La Muestra
Tideland
Deleite visual y prodigioso
LUEGO DE EXPERIENCIAS fílmicas tan accidentadas, como el malogrado rodaje de El hombre que mató a Don Quijote (proyecto abandonado), y un resultado tan desigual como Los hermanos Grimm, filme saboteado por sus propios productores, quienes impusieron múltiples cambios en el reparto y en el guión, el realizador estadunidense Terry Gilliam ofrece finalmente Tideland (Viaje sin límites), una película muy personal, delirante y, sobre todo, políticamente incorrecta, que muy pronto desató la animadversión de buena parte de la crítica, particularmente la anglosajona, que antepuso sus prejuicios morales a las valoraciones estéticas.
A PARTIR DE la homónima novela gótica de Mitch Cullin, el también realizador de Brasil y 12 monos propone el viaje interior, cuento de hadas sórdido, de una niña huérfana de 11 años, Jeliza-Rose (Jodelle Ferland). El director resume la experiencia como "el encuentro de Psicosis y Alicia en el país de las maravillas". Y, en efecto, en las primeras escenas de la cinta la niña lee en voz alta pasajes del relato de Lewis Carroll a su padre Noah (Jeff Bridges, apenas reconocible), roquero venido a menos, a quien de paso le prepara, jeringa en mano, sus dosis cotidianas de heroína.

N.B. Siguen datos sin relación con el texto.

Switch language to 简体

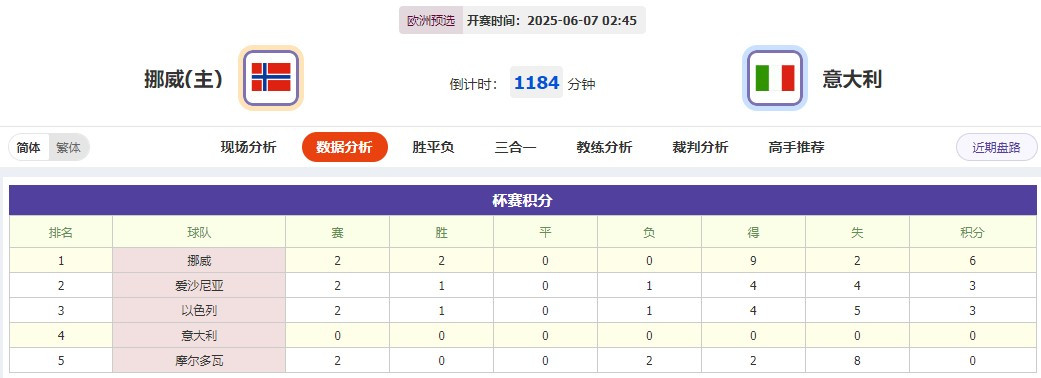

LA MADRE (JENNIFER TILLY), devoradora de chocolates, acaba de morir de sobredosis y, sin lamentar un instante dicha pérdida, padre e hija inician el viaje de Los Angeles a una granja abandonada, donde alguna vez vivió la abuela, embalsamada hoy en una casa en ruinas. Al poco tiempo el padre corre una suerte parecida, por sobredosis y con lenta putrefacción corporal, en tanto Jeliza-Rose, huérfana, libre y dichosa, se refugiará, en compañía de cuatro cabezas de muñecas parlantes, en el territorio ilimitado de sus fantasías.
ESTA SINOPSIS HA revelado muy poco de la trama, apenas los primeros 20 minutos de una cinta de dos horas. El resto es un viaje perturbador y caótico, digno de la mejor imaginación visual de Terry Gilliam, uno de los animadores de la célebre serie inglesa Monty Python.
La cinta es indudablemente excesiva. Por más de una hora el espectador es cautivo de los delirios verbales de la niña, quien lo mismo habla a conejos y ardillas que a cabezas de plástico, a una bruja tuerta que a un duende pirómano, sin por ello mostrar rastros de una sensibilidad infantil (entendida convencionalmente), sin llorar la pérdida de sus padres y, sobre todo, sin evidenciar educación moral alguna o discernimiento del bien y el mal, de lo correcto o lo definitivamente incorrecto. Jeliza-Rose es capaz de seducir a un adulto con retraso mental al que sospecha castrado, es también testigo desenfadado de la voracidad sexual, ávida de adolescentes, de la bruja Dell (Janet McTeer), quien adora conservar cadáveres embalsamados.
CABE PREGUNTARSE SI son los excesos visuales de Terry Gilliam, la duración excesiva de la cinta o la sordidez de los lugares abandonados, lo que irrita a algunos críticos y espectadores, o más bien lo intransigente de la propuesta, su completa amoralidad y el hecho de que la protagonista sea una niña precoz y procaz que gustosamente parece darle la espalda a las representaciones convencionales de la fantasía infantil, desde El mago de Oz hasta El laberinto del fauno.
Tideland es un deleite visual y el vehículo de un punto de vista infantil prodigioso; es también una película sin concesiones a la moral tradicional y al buen gusto. Un reto para cualquier espectador y para quienes, hasta hace poco, la juzgaron imposible de exhibir.